Set problem: Lay out the lines as a numbered list, skipping any blank lines, starting with the line containing "Viewport: 1251px width, 783px" and running through the end of the lines.
##########
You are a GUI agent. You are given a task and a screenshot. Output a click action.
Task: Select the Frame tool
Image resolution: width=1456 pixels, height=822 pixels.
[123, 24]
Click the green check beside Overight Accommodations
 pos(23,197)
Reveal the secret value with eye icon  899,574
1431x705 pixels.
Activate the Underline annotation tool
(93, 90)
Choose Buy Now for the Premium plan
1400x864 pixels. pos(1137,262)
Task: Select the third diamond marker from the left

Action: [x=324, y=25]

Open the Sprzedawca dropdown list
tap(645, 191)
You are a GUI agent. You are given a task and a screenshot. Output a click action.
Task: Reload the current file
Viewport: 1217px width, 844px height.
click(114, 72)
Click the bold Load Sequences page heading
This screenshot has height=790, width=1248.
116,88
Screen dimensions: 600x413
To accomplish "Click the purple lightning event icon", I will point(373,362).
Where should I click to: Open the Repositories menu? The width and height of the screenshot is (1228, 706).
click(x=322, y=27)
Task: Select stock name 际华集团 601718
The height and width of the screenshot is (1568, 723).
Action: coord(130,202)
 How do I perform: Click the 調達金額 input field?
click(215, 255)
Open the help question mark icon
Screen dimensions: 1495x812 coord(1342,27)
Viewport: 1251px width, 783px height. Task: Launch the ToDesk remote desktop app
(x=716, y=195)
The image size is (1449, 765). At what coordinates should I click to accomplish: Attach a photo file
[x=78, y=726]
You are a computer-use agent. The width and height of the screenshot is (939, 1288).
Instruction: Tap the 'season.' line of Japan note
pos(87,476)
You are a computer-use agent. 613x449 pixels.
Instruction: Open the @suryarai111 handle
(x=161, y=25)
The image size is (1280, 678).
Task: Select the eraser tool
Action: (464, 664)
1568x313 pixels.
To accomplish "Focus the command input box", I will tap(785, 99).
##########
Answer below:
1. Viewport: 1251px width, 783px height. Task: Launch the ToDesk remote desktop app
2. (x=716, y=195)
3. The image size is (1449, 765). At what coordinates should I click to accomplish: Attach a photo file
4. [x=78, y=726]
5. You are a computer-use agent. The width and height of the screenshot is (939, 1288).
6. Instruction: Tap the 'season.' line of Japan note
7. pos(87,476)
8. You are a computer-use agent. 613x449 pixels.
9. Instruction: Open the @suryarai111 handle
10. (x=161, y=25)
11. The image size is (1280, 678).
12. Task: Select the eraser tool
13. Action: (464, 664)
14. 1568x313 pixels.
15. To accomplish "Focus the command input box", I will tap(785, 99).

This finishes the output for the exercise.